Required work
Beneath this line is the data. Output exactly the lines from the line with "The height and width of the screenshot is (358, 682)." to the line with "Click the Ethena USDe coin logo", both ends included, and nothing more.

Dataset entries
##############################

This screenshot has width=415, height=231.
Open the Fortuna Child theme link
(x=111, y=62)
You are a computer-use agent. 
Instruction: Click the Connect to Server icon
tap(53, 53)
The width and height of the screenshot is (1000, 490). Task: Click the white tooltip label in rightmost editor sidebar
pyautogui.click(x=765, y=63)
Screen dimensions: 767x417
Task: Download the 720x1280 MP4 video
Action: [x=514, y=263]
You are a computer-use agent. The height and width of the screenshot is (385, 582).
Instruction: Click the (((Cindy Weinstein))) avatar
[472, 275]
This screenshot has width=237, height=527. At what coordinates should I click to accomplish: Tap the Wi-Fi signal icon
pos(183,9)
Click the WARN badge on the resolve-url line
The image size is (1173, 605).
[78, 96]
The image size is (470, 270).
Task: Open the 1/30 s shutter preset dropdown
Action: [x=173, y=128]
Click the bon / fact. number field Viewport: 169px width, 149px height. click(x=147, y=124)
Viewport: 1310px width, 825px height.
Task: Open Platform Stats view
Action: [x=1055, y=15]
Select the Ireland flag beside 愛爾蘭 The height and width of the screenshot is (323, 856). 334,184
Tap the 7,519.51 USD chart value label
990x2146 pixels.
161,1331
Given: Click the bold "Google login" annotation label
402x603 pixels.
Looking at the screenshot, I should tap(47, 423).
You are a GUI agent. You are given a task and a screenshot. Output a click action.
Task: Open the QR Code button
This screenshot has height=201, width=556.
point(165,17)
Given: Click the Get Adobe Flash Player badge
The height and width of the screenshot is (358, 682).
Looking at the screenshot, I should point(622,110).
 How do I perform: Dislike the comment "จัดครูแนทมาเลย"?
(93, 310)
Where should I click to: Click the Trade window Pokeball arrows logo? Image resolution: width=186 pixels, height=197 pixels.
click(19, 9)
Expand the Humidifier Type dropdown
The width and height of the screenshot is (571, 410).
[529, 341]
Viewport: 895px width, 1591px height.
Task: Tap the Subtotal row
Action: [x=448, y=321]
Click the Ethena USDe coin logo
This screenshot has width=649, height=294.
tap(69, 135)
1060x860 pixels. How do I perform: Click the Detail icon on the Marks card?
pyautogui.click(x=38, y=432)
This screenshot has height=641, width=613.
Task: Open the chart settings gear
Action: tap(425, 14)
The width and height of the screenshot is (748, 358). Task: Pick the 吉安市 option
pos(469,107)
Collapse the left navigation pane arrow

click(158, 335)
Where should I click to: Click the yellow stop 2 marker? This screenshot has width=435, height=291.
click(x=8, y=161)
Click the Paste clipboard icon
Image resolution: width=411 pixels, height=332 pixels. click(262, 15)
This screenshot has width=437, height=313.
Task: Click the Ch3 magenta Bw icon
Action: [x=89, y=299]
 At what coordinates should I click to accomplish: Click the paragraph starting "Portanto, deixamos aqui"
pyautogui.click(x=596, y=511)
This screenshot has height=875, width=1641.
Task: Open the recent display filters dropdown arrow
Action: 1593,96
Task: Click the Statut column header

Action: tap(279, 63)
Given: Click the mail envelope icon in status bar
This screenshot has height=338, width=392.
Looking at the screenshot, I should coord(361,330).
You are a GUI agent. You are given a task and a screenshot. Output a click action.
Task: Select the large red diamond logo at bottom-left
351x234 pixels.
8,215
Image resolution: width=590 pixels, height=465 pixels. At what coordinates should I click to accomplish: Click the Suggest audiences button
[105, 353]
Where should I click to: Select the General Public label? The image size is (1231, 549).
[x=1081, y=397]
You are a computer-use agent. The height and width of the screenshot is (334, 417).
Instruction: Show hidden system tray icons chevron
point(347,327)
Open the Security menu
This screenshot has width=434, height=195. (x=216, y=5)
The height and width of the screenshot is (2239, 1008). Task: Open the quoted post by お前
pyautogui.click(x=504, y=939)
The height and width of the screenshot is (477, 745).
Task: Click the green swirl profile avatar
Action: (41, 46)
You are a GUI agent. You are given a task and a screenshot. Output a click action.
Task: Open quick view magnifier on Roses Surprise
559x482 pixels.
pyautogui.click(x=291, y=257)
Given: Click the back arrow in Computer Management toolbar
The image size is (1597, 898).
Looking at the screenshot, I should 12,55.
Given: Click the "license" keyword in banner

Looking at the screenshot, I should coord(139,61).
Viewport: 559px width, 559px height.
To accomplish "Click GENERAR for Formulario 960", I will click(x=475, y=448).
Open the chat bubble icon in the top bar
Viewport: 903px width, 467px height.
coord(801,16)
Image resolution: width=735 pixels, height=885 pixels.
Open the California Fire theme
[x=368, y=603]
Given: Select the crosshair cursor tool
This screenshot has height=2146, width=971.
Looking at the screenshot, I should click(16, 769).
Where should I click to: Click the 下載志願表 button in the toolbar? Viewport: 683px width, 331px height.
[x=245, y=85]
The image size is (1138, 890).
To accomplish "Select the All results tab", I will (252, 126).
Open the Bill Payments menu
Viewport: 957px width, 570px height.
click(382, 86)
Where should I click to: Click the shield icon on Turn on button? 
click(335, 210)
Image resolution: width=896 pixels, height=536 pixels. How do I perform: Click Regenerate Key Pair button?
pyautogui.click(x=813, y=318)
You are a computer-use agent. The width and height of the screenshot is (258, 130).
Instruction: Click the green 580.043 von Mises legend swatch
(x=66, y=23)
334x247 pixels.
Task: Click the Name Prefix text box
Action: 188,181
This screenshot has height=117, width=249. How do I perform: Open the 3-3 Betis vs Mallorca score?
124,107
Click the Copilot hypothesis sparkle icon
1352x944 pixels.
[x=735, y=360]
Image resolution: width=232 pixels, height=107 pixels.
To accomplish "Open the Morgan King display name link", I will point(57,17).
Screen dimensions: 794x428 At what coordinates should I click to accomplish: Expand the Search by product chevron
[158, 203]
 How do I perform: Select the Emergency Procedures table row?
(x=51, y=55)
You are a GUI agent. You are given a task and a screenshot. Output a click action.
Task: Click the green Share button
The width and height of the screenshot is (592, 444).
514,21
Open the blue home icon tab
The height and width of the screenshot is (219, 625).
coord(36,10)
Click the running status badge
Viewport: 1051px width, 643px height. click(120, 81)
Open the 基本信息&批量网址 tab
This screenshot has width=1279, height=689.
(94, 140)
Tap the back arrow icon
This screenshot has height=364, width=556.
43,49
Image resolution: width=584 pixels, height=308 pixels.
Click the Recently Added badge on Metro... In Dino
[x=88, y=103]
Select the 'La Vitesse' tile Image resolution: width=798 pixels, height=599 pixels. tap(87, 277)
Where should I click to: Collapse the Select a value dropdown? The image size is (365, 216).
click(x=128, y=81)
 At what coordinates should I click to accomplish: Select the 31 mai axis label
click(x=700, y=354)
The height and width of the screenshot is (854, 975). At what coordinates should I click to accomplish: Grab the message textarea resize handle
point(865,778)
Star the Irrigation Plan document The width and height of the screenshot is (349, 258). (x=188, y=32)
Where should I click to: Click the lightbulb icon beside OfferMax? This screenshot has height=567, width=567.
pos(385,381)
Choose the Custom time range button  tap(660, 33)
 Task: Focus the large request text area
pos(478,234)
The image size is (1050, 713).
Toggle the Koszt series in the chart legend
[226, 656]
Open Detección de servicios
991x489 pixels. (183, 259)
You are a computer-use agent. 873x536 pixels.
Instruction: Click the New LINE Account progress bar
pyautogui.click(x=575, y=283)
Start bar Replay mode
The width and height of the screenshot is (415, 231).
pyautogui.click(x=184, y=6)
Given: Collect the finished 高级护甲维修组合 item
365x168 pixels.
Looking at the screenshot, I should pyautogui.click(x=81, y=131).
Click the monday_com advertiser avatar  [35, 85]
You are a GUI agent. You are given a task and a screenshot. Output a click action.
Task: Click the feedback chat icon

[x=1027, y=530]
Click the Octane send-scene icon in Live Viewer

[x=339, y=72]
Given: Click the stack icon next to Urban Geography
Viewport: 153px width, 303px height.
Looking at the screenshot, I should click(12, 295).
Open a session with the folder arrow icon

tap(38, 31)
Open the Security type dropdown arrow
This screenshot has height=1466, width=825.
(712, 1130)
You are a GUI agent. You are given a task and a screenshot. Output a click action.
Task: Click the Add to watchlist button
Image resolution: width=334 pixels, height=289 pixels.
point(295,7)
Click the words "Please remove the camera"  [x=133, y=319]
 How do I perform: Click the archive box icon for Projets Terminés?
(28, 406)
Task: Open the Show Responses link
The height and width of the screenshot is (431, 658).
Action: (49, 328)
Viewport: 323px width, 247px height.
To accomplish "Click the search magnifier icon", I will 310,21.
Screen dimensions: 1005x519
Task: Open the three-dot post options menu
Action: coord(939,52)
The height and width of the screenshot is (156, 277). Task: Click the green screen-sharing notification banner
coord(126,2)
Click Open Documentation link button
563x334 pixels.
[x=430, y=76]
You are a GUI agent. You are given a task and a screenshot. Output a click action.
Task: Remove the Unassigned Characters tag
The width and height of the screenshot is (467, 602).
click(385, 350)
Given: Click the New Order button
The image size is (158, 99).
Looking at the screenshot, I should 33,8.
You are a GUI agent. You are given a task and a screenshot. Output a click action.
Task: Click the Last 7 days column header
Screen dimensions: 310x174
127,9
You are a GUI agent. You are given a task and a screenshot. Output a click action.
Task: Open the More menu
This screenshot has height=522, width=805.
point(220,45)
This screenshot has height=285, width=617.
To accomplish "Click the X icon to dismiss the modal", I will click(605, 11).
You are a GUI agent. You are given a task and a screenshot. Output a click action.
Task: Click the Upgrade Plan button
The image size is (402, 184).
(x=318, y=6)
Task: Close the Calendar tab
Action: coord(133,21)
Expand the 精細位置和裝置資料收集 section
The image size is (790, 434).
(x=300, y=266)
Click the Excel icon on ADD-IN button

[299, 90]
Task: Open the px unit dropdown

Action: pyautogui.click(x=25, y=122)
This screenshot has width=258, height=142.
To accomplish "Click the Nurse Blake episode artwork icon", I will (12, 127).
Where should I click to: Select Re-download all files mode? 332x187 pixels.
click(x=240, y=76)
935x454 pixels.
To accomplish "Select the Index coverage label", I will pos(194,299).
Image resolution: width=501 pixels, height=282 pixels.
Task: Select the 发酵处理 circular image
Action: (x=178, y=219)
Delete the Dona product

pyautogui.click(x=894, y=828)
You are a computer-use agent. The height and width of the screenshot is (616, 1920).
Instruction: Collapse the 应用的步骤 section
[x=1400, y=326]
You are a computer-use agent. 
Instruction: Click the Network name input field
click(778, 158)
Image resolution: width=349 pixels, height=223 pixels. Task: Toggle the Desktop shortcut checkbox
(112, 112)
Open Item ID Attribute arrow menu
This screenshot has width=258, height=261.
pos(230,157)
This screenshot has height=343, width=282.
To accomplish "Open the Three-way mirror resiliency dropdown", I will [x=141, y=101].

##############################

Reply
The height and width of the screenshot is (358, 682).
Looking at the screenshot, I should point(622,110).
 How do I perform: Dislike the comment "จัดครูแนทมาเลย"?
(93, 310)
Where should I click to: Click the Trade window Pokeball arrows logo? Image resolution: width=186 pixels, height=197 pixels.
click(19, 9)
Expand the Humidifier Type dropdown
The width and height of the screenshot is (571, 410).
[529, 341]
Viewport: 895px width, 1591px height.
Task: Tap the Subtotal row
Action: [x=448, y=321]
Click the Ethena USDe coin logo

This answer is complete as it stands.